We are faced with ever growing volumes of data and, within that data, we know that there exists the answers to many of the most critical questions we face; who will buy, who will leave us, when will they change their behaviour, what are the signs that show we need to intervene to save an account, what are the signs that this is a loyal profitable customer and so forth. However to date to actually extract that knowledge in an actionable form has required time, expertise, the crossing over from technical to business skilled personal, and above all lots of cost.
A decade ago people started to realise that having only a handful of models which took months to build, many weeks to tune, and many weeks to explain to the business was not a viable model, and a revolution was started in the data mining industry. The goal was to speed up the process, reduce the reliance on very expensive statistically-savvy professionals and, at the same time, to not reduce the predictive power of the tools to find the interesting gems within the mass of data at our disposal.
This has led to visual interfaces based on work flows, faster means to crunch the data such as machine learning, and more visual displays of the results to aid the assimilation of the results into actionable insights. Everyone has improved their products dramatically from the very technical frameworks that existed at the end of the last century, but, as good as these improvements have been, they have failed to really deliver the power, speed and ease of use that is required to break the mould and unleash the potential of on-demand data mining in the hands of a business-focussed analyst. That could all be about to change; we now have the delivery of RapidMiner as a serious contender, with the financial backing to make an impact on the incumbents.
The product has been around for a number of years, and has built up a useful user base. The GUI is based on building a workflow, which is a metaphor that SPSS Clementine pioneered and has proven its worth. In addition, users can add scripts in the R programming language, which is the basis of most university courses and is the most widely used language for statistical computations. Finally there is the use of data visualisation to display the results, so a complete visual workbench to deliver an end to end solution. Penetration into the marketplace is now into its second phase, that of commercialisation. This has led to the company rebranding to align the company to the product name, and obtaining the investment required to roll out to beyond its current community of devotees.
The product is based on what is essentially a client server model, with the server also available as SaaS or on cloud infrastructures, with the environment being deployable as a web service with full scheduling into whatever workflow is required, enabling seamless and straightforward integration. Being based on an open source model means that whilst the company provides the core functionality, the community is encouraged to add on all of the bells and whistles that make for a complete entity in every conceivable configuration, and those are made available through a marketplace. This is of vital importance because a proprietary model just cannot provide that breadth of coverage and tailoring at a competitive price. The other advantage of the open source model is that encourages innovation and early adoption.

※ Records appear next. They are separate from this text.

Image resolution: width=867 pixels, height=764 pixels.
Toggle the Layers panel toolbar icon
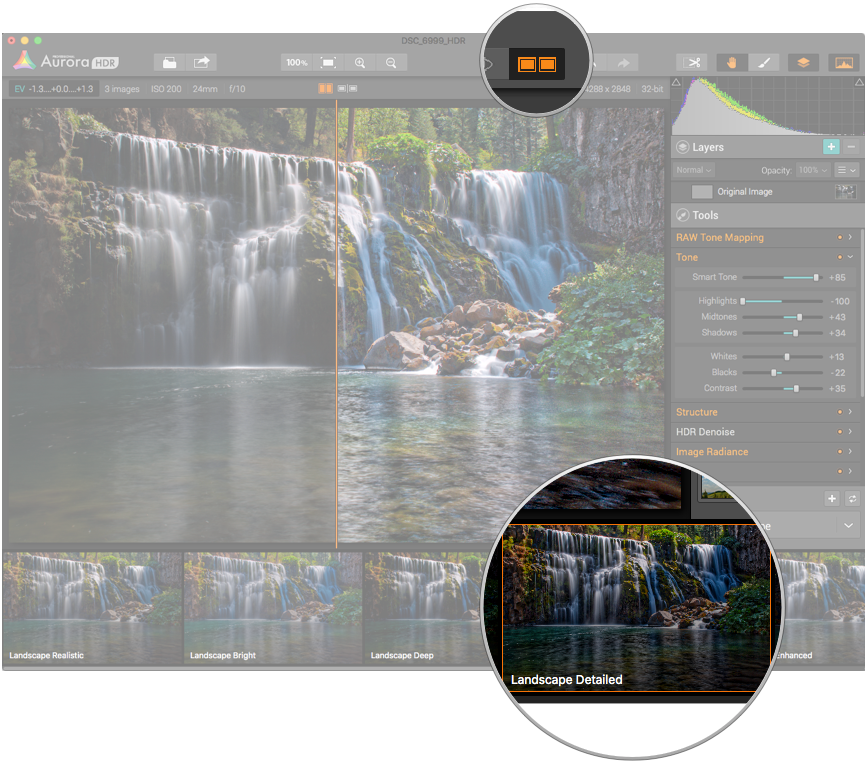(x=803, y=62)
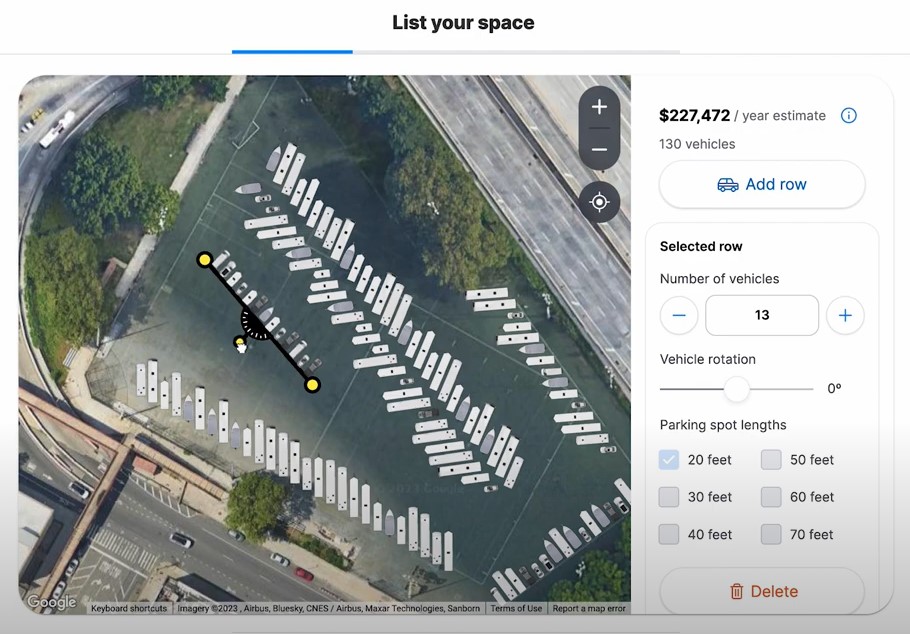Uncheck the 20 feet spot length
The width and height of the screenshot is (910, 634).
tap(669, 460)
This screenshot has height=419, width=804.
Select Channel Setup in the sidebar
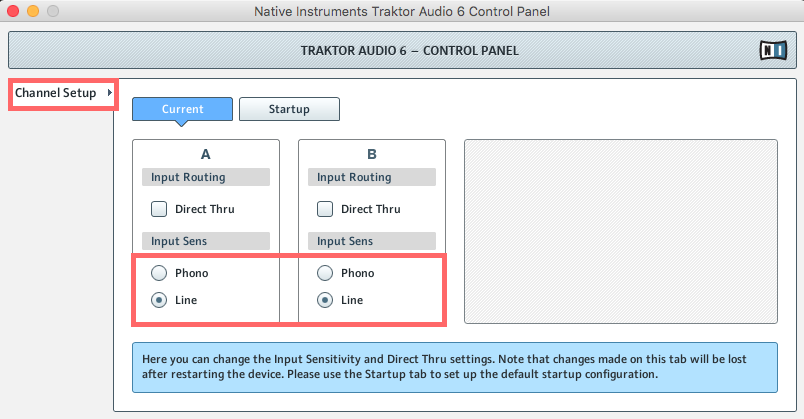pos(56,93)
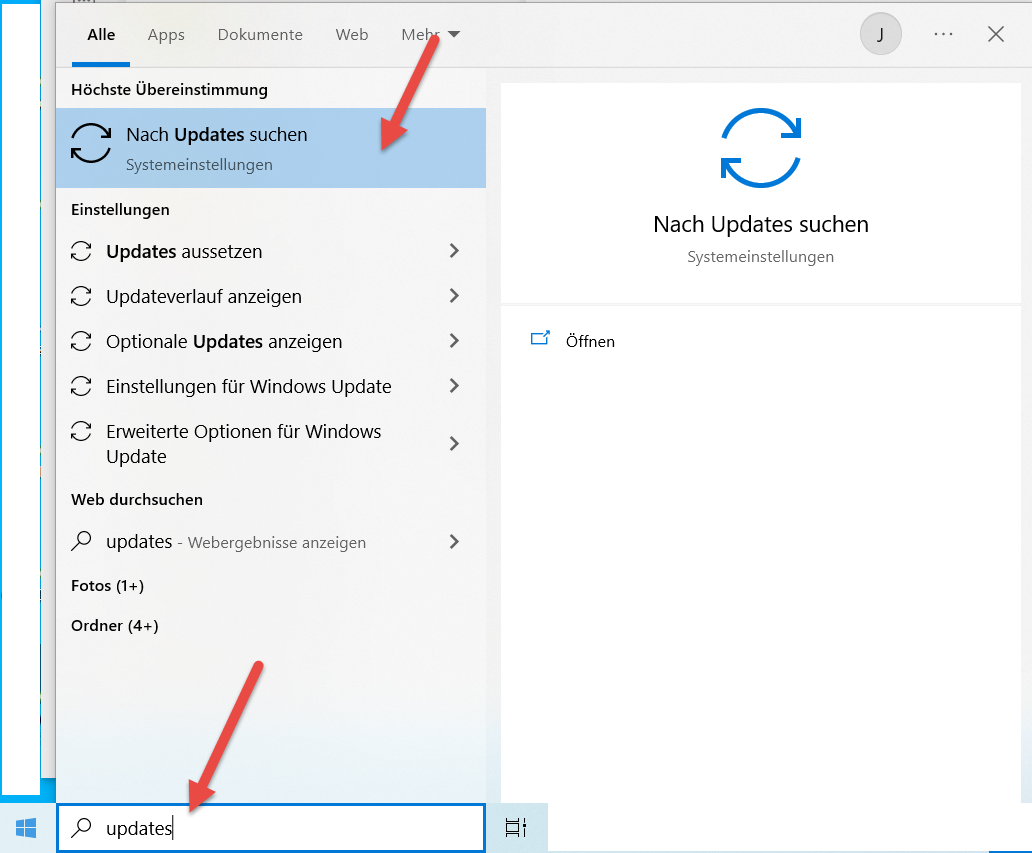Viewport: 1032px width, 853px height.
Task: Click the circular update arrows icon beside 'Nach Updates suchen'
Action: point(90,143)
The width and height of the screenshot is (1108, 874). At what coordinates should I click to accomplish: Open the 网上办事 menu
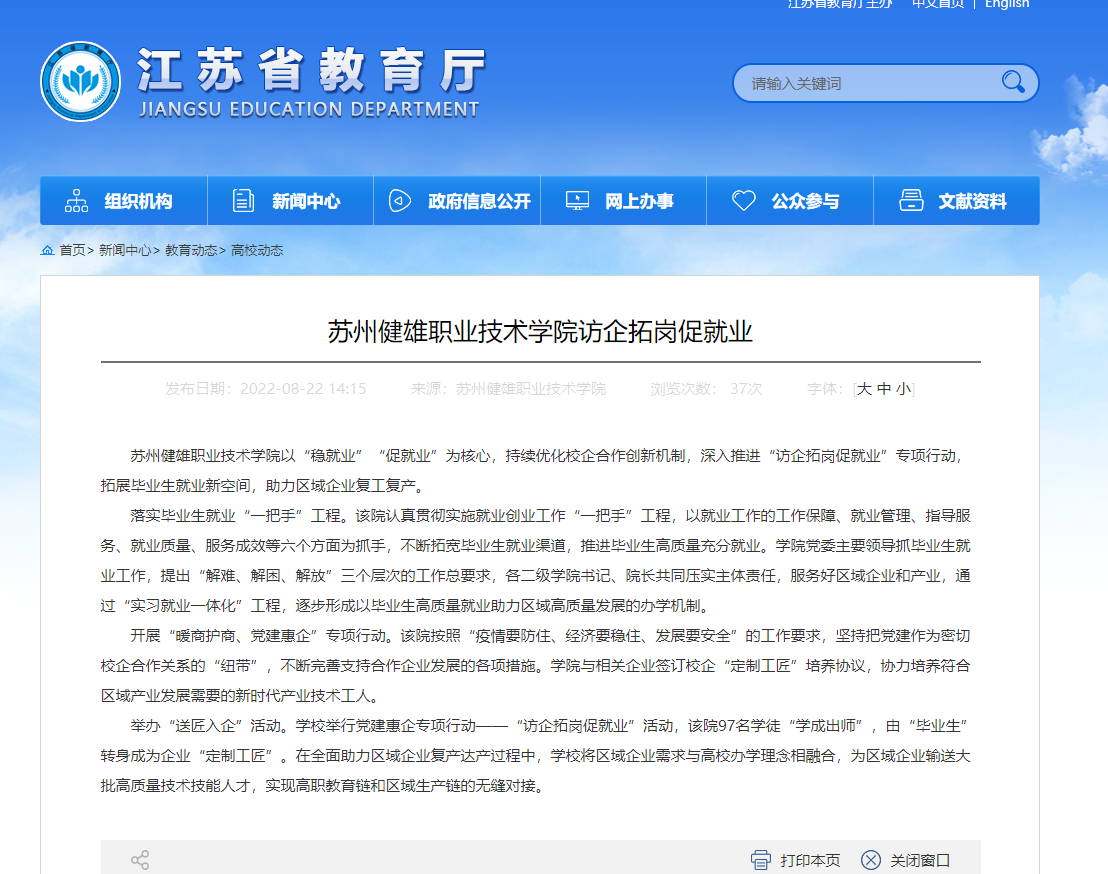coord(639,201)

The key feature that sets RapidMiner apart is that it is designed to provide 99% of an advanced analytics solution without the need to code. The product includes everything from ETL, to engine, to display, and these are enacted by deploying template-based frameworks that speed delivery and provide tried and tested capability. The environment is very flexible with 3 core engines, being deployable as in-memory, in-database and in-Hadoop configurations.
The goal is to deliver the first models with 5 minutes of set up. So once the use case is defined and the appropriate template is deployed, with the appropriate data plugged in, capability is available for display and refinement with the business in minutes, which is a quantum leap from the hours, if not days that has been typical up to now.
A point that I really like is that they have looked at other models, most notably computer gaming, to develop tutorials and help, so that the right sort of information is delivered based on the background, experience and skill of the user. As someone who has failed to understand most pages of help delivered by companies such as Microsoft, who think we are all computer science geeks, this is something that I think is really exciting.
The product also has a clear licensing model with tiers that are based on user needs that all of us can understand. The software is available as a trial version which can then be converted into a licensed version. The tiers relate to the memory usage and data sources being required.
There are already some very convincing case histories from credible companies performing credible core processes using the tool. This proves shows that this is not just a marketing message, but tried and tested technology. Part of the investment that has been sought is being used to provide the vital services required to assist adopters to get up to speed on site with the technology.
I think this is one of the most exciting things to happen to data mining, going beyond the capability of the established players, not with questionable additional capability, but with a focus that delivers the business benefits that we have all sought and to date have found elusive. I think this is a product to take very seriously and I wish them well as they expand and grow.